Project description:European hake (Merluccius merluccius) is one of the most economically important fish for the Mediterranean Sea. It is an important predator of deep upper shelf slope communities currently characterized by growth overexploitation: the understanding of hake's diet might support next generation management tools. However, all current European hake diet studies depend on the morphological identification of prey remains in stomach content, with consequent limitations. In this study, we set up a metabarcoding approach based on cytochrome oxidase I PCR amplification and Miseq Illumina paired-end sequencing of M. merluccius stomach content remains and compared the results to classic morphological analyses.
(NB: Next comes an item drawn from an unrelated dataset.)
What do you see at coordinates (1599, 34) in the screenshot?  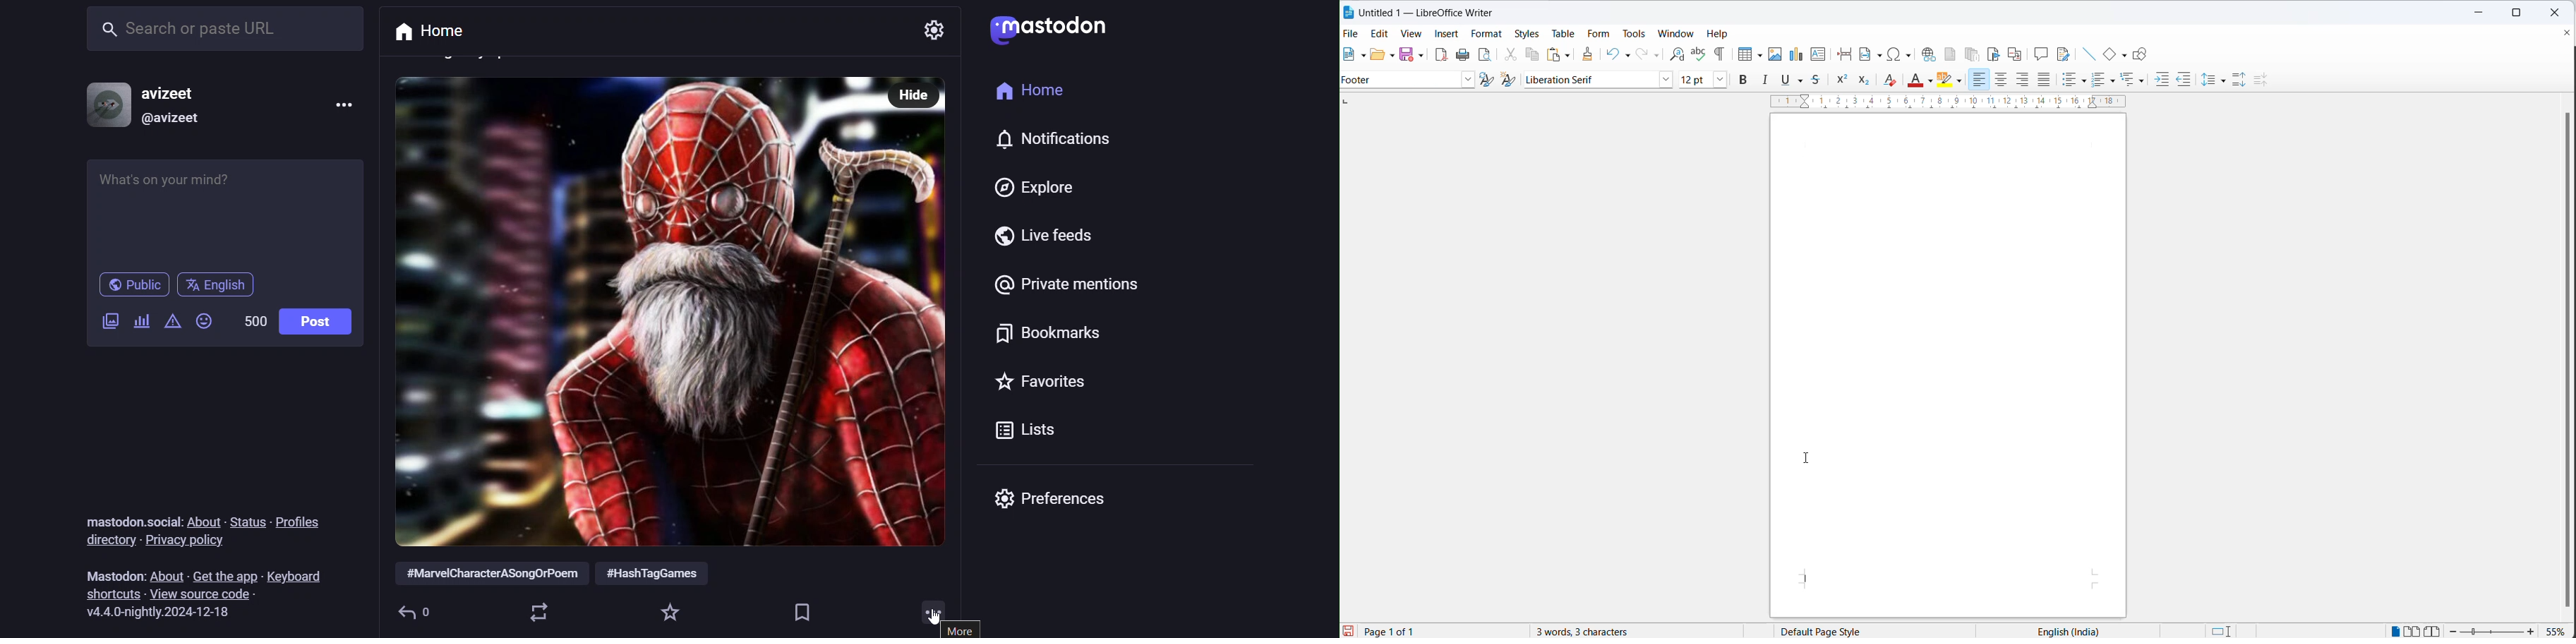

A total of 95 stomach contents of M. merluccius sampled in the North-Central Adriatic Sea were analyzed with both the metabarcoding and morphological approaches. Metabarcoding clearly outperformed the morphological method in the taxonomic identification of prey describing more complex trophic relationships even when considering the morphological identification of 200 stomach contents. Statistical analysis of diet composition revealed a weak differentiation among the hake's size classes, confirming an opportunistic feeding behavior. All the analyses performed showed the presence of a core of shared prey among the size classes and a cloud of size-specific prey. Our study highlights the exceptional potential of metabarcoding as an approach to provide unprecedented taxonomic resolution in the diet of M. merluccius and potentially of other marine predators, due to the broad-spectrum of detection of the primers used. A thorough description of these complex trophic relationships is fundamental for the implementation of an ecosystem approach to fisheries.